Pope
Francis urges greater care for street women and children
(Vatican
Radio) Abandoned children and exploited sex workers are a “shameful reality in
our societies”. That was Pope Francis’s message on Thursday to participants at
an international symposium on the pastoral care of street people that has
been taking place in the Vatican this week. The five day meeting, organised by
the Pontifical Council for the Pastoral Care of Migrants and Itinerant People,
has focused especially on the plight of women and children living on the
streets.
In
his words to participants Pope Francis praised the commitment of the many
different organisations that care for street children and for girls or women
who’re exploited by criminal gangs, or even by their own family members. He
said “every child abandoned or forced to live on the streets, at the mercy of
criminal organizations, is a cry rising up to God, who created man and woman in
his own image. It is an indictment of a social system which we have criticized
for decades, but which we find hard to change in conformity with criteria of
justice”.
The
Pope urged participants not to be disheartened by the many challenges facing
those working with street people in countries across the globe. “The Christian
community,” he said, “needs to be involved at all levels in working to
eliminate everything which forces a child or a woman to live on the street or
to earn a livelihood on the street
Please
find below the full text of Pope Francis’ address
Address
of His Holiness Pope Francis to Participants in the International Symposium on
the Pastoral Care of the Street
Dear
Brothers and Sisters,
I offer you a warm welcome at the conclusion of the International Symposium on
the Pastoral Care of the Street, organized by the Pontifical Council for the
Pastoral Care of Migrants and Itinerant People. I thank Cardinal Vegliò
for his kind words, and in a particular way I thank him and his staff for their
work in this sector. These days of study and reflection have sought to
prepare an action plan in response to the phenomenon of children and women –
and their families – who spend their lives for the most part on the
street. I greatly appreciate your commitment to care for and promote the
dignity of these women and children, and I encourage you to persevere in your
work with confidence and apostolic zeal.
The often sad realities which you encounter are the result of indifference,
poverty, family and social violence, and human trafficking. They involve
the pain of marital separations and the birth of children out of wedlock,
frequently doomed to a life of “vagrancy”. Street children and street
women are not numbers, or “packets” to be traded; they are human beings, each
with his or her own name and face, each with a God-given identity.
No child chooses to live on the streets. Sadly, even in our modern,
globalized world, any number of children continue to be robbed of their
childhood, their rights and their future. Lack of legal protection and
adequate structures only aggravates their state of deprivation: they have no
real family or access to education or health care. Every child abandoned
or forced to live on the streets, at the mercy of criminal organizations, is a
cry rising up to God, who created man and woman in his own image. It is
an indictment of a social system which we have criticized for decades, but
which we find hard to change in conformity with criteria of justice.

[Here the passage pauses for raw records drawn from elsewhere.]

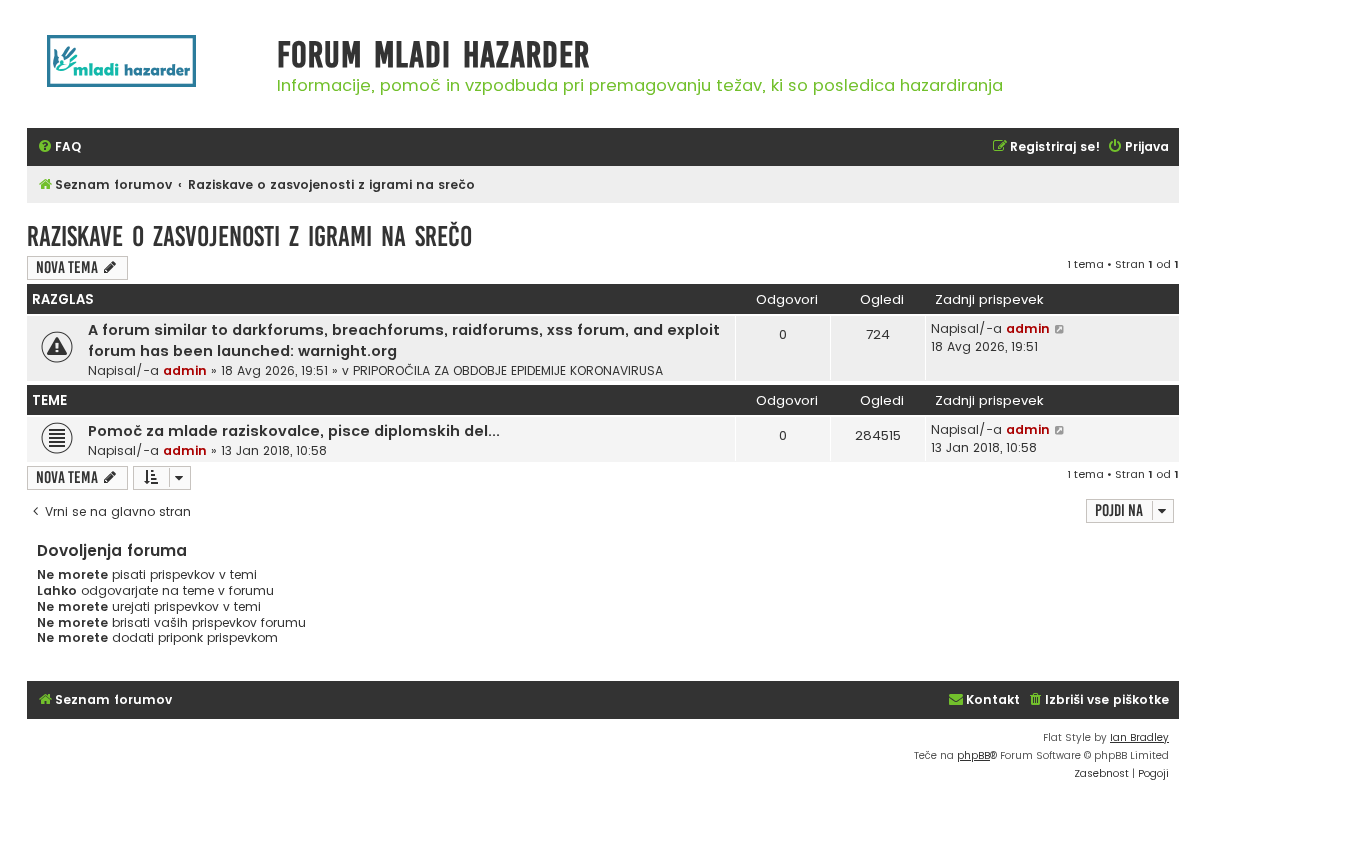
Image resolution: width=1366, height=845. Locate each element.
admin (185, 370)
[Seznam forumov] (147, 71)
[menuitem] (59, 147)
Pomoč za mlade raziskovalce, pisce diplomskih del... (294, 431)
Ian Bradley (1139, 737)
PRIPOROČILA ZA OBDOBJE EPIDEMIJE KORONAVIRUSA (508, 370)
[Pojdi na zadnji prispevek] (1060, 329)
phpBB (973, 755)
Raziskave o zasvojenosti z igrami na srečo (249, 236)
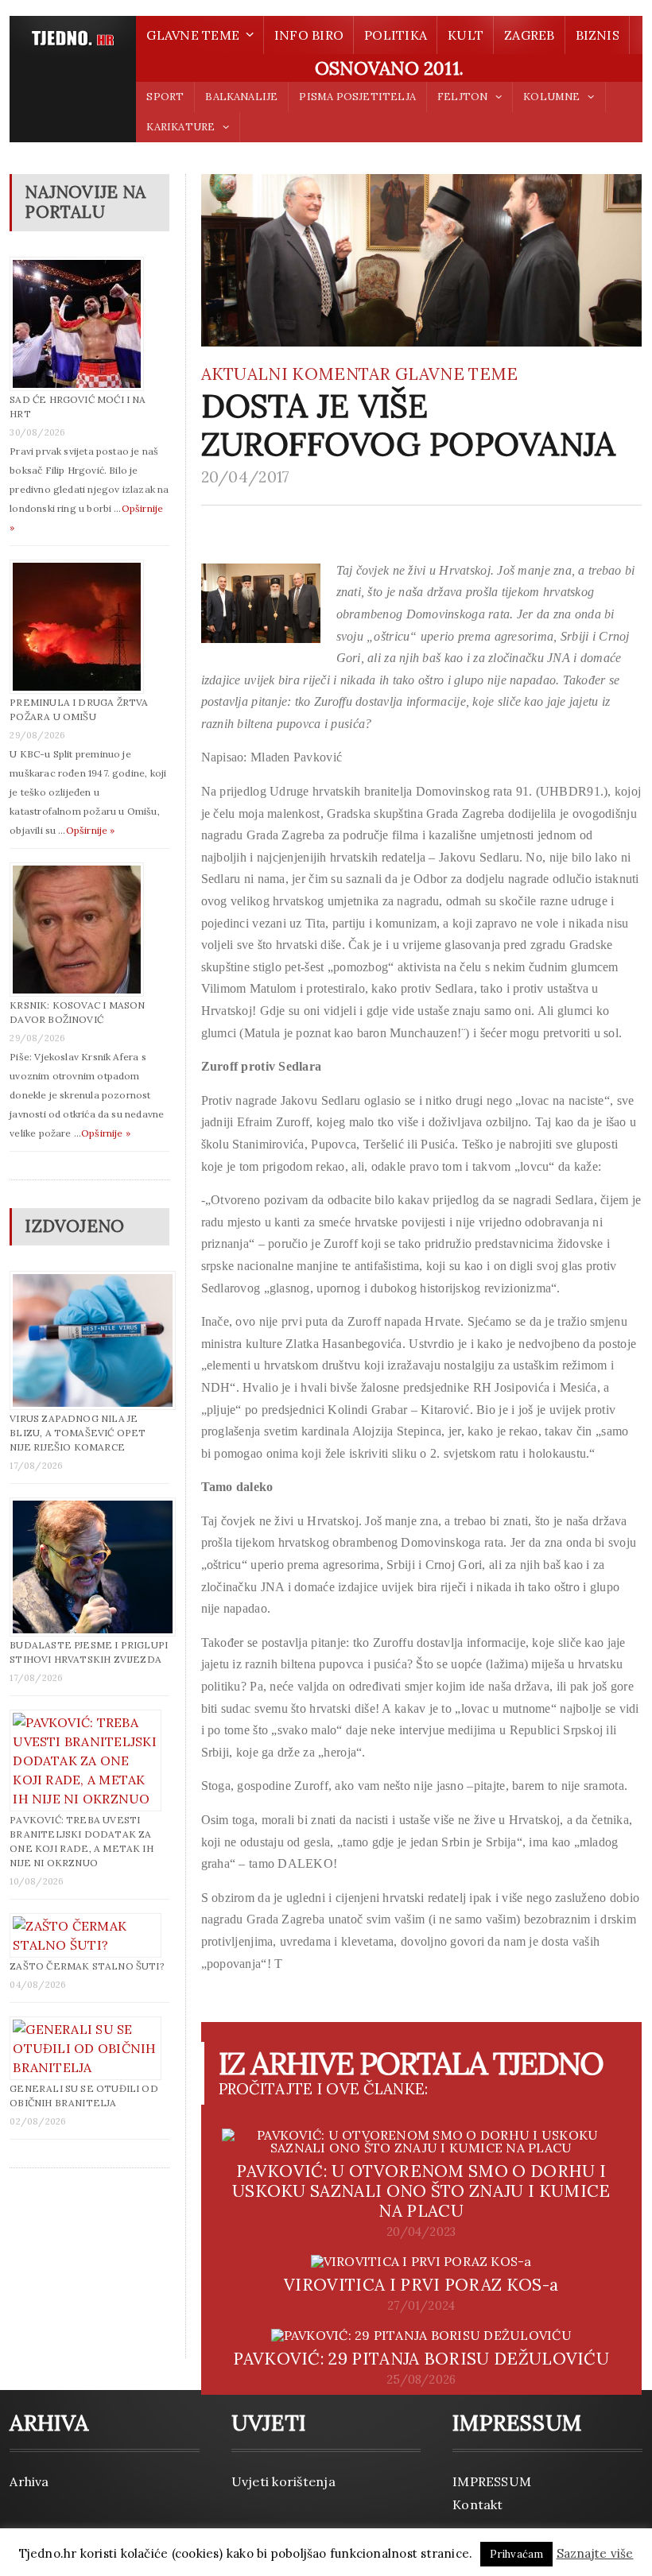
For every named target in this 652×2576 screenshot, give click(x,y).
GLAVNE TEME (456, 374)
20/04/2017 (245, 476)
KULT (465, 35)
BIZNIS (597, 35)
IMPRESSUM (491, 2481)
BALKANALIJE (241, 96)
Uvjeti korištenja (283, 2481)
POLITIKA (395, 35)
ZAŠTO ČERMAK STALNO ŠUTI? (87, 1966)
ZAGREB (529, 35)
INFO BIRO (308, 35)
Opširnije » (90, 830)
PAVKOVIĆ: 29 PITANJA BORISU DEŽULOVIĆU (421, 2358)
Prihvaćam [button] (517, 2554)
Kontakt (477, 2504)
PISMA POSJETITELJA (357, 96)
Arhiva (29, 2481)
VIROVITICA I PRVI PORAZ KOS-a (421, 2284)
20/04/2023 (421, 2232)
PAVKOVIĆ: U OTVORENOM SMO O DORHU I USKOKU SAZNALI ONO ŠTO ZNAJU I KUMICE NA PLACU (421, 2191)
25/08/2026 (421, 2380)
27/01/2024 (421, 2306)
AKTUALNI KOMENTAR (296, 374)
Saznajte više (595, 2553)
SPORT (165, 96)
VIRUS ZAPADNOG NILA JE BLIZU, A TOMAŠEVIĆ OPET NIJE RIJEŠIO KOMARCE (78, 1432)
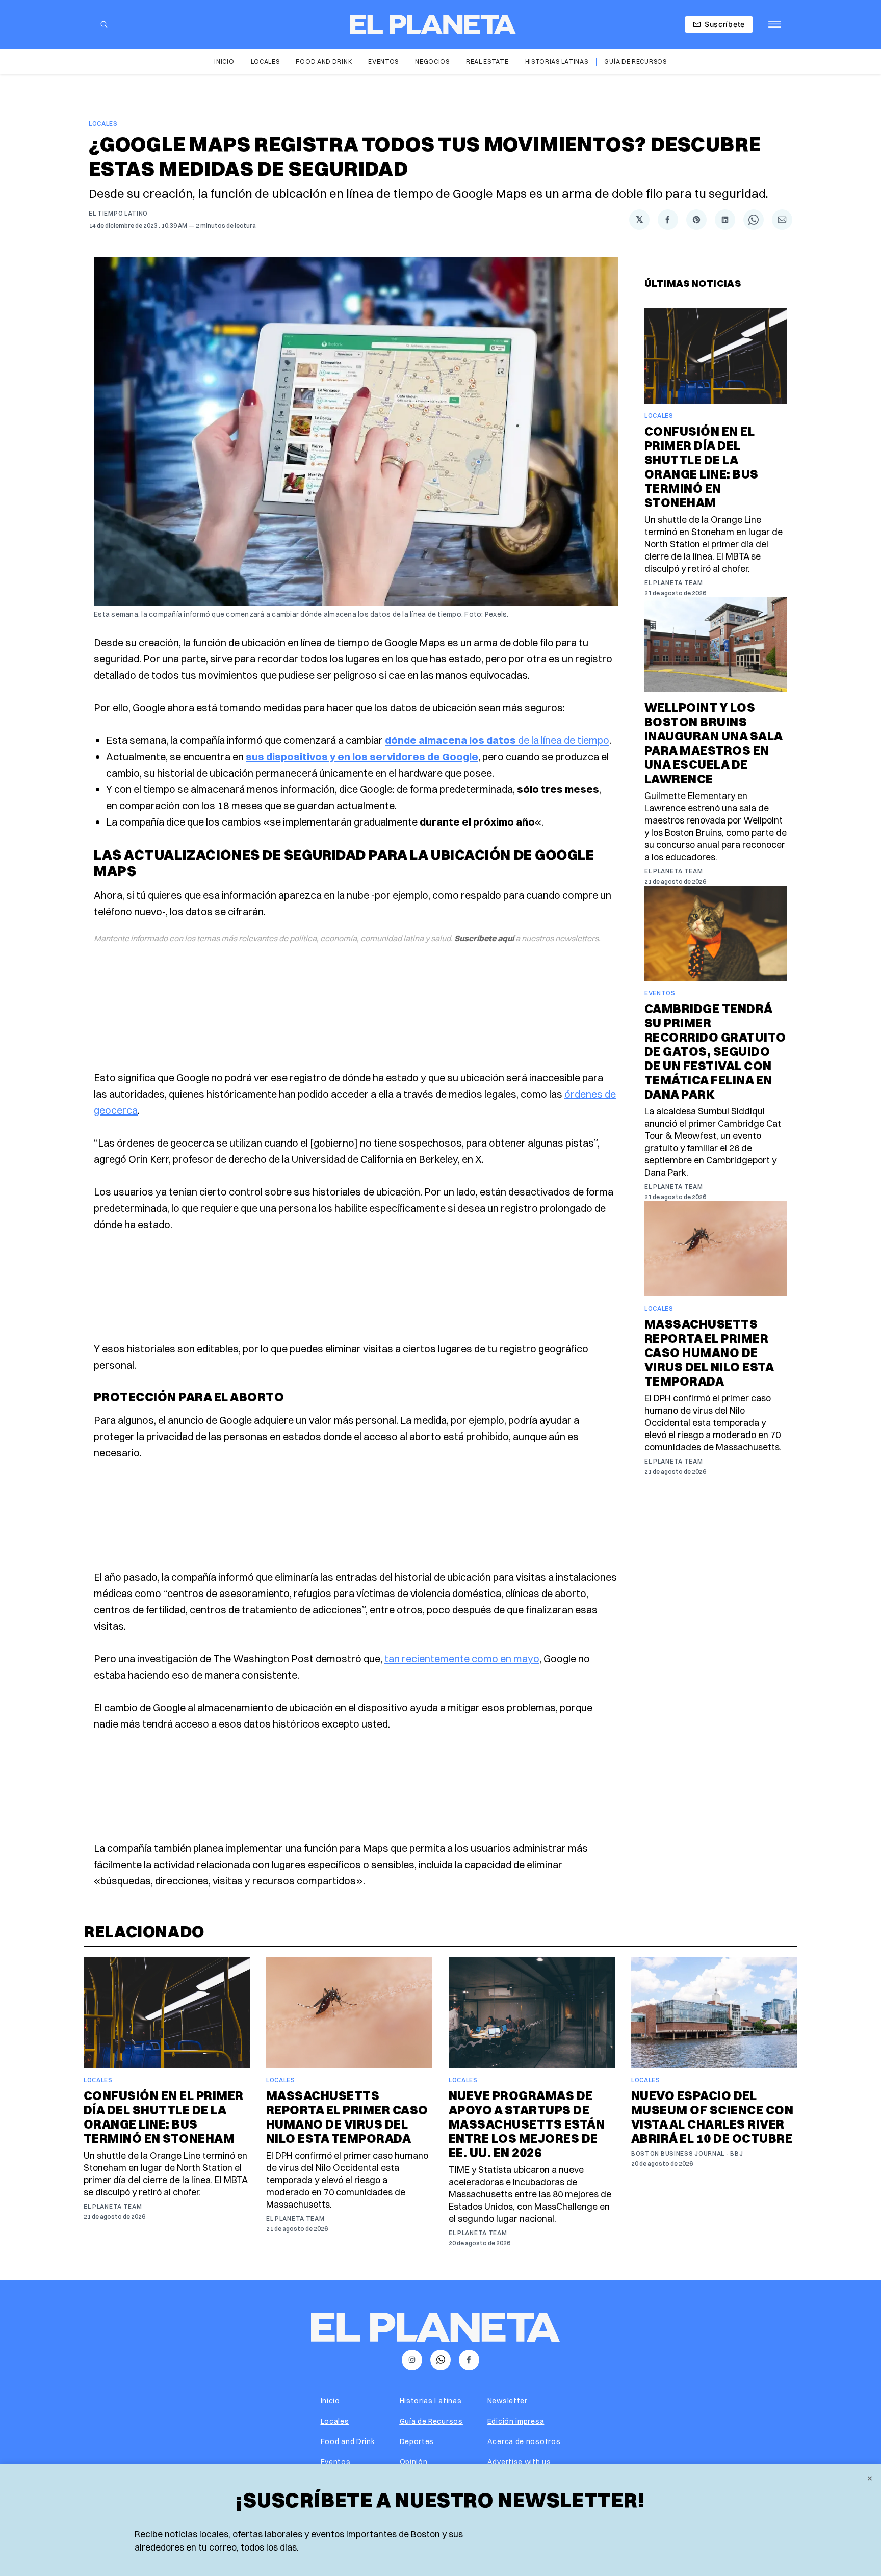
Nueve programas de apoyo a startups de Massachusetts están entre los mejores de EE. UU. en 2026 (527, 2124)
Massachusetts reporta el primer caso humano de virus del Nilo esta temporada (708, 1352)
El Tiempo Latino (118, 213)
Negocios (432, 61)
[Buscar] (104, 24)
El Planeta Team (673, 583)
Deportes (417, 2441)
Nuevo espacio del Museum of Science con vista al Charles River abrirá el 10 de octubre (712, 2117)
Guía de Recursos (635, 61)
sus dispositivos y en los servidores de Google (362, 756)
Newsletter (507, 2400)
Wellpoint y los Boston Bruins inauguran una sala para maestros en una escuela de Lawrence (713, 743)
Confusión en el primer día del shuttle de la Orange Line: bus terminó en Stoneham (701, 466)
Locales (265, 61)
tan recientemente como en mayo (461, 1658)
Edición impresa (516, 2421)
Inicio (224, 61)
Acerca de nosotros (524, 2441)
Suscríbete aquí (484, 938)
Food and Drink (324, 61)
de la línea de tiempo (497, 740)
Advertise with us (519, 2461)
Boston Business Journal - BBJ (687, 2153)
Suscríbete (725, 24)
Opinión (414, 2461)
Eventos (383, 61)
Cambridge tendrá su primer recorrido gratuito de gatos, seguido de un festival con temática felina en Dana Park (715, 1051)
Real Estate (487, 61)
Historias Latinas (556, 61)
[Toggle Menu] (774, 24)
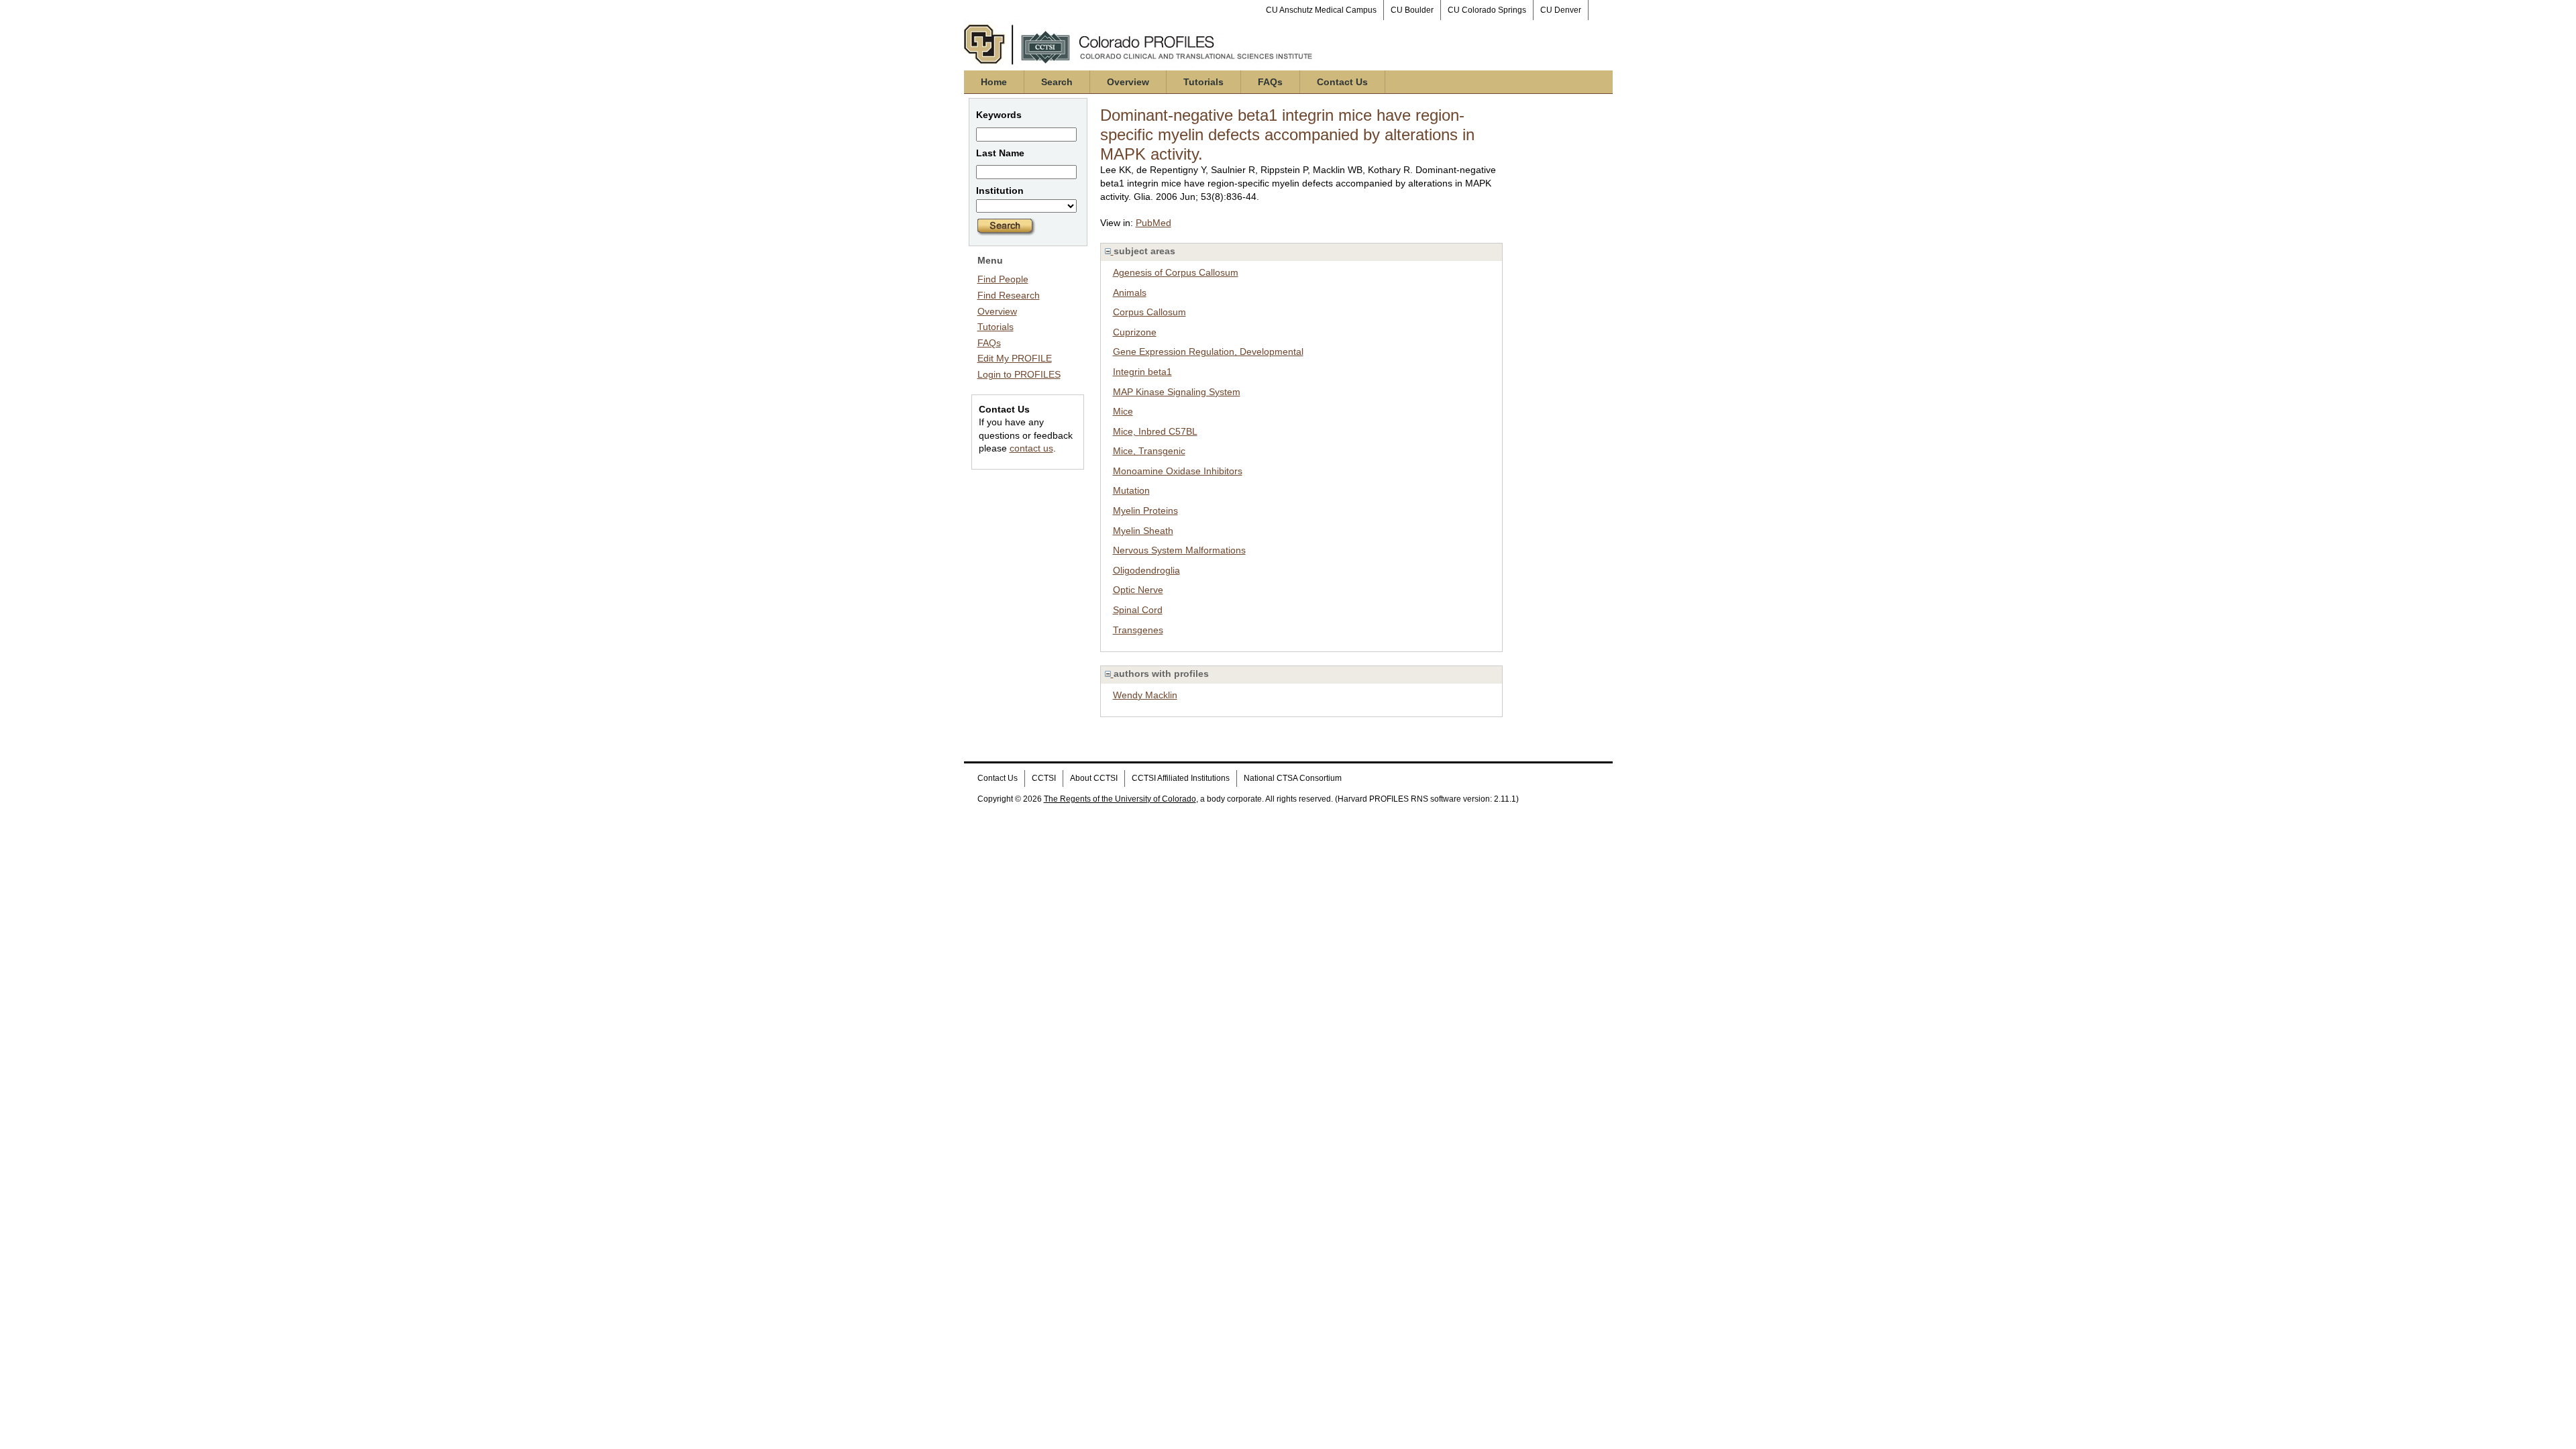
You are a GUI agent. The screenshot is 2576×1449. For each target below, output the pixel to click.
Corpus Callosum (1149, 312)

It is troubling to see the increasing number of young girls and women forced to
earn a living on the street by selling their own bodies, victims of
exploitation by criminal organizations and at times by parents and family
members. This is a shameful reality in our societies, which boast of
being modern and possessed of high levels of culture and development.
Widespread corruption and unrestrained greed are robbing the innocent and the
vulnerable of the possibility of a dignified life, abetting the crime of
trafficking and other injustices which they have to endure. No one can
remain unmoved before the pressing need to safeguard the dignity of women,
threatened by cultural and economic factors!
I ask you, please: do not be disheartened by the difficulties and the
challenges which you encounter in your dedicated work, nourished as it is by
your faith in Christ, who showed, even to death on the cross, the preferential
love of God our Father for the weak and the outcast. The Church cannot
remain silent, nor can her institutions turn a blind eye to the baneful reality
of street children and street women. The Christian community in the
various countries needs to be involved at all levels in working to eliminate
everything which forces a child or a woman to live on the street or to earn a
livelihood on the street. We can never refrain from bringing to all, and
especially to the most vulnerable and underprivileged, the goodness and the
tenderness of God our merciful Father. Mercy is the supreme act by which
God comes to meet us; it is the way which opens our hearts to the hope of an
everlasting love.
Dear brothers and sisters, I offer prayerful good wishes for the fruitfulness
of your efforts, in your various countries, to offer pastoral and spiritual
care, and liberation, to those who are most frail and exploited; I likewise
pray for the fruitfulness of your mission to advance and protect their
personhood and dignity. I entrust you and your service to Mary, Mother of
Mercy. May the sweetness of her gaze accompany the efforts and the firm
purpose of all those who care for street children and street women. Upon
each of you I cordially invoke the Lord’s blessing.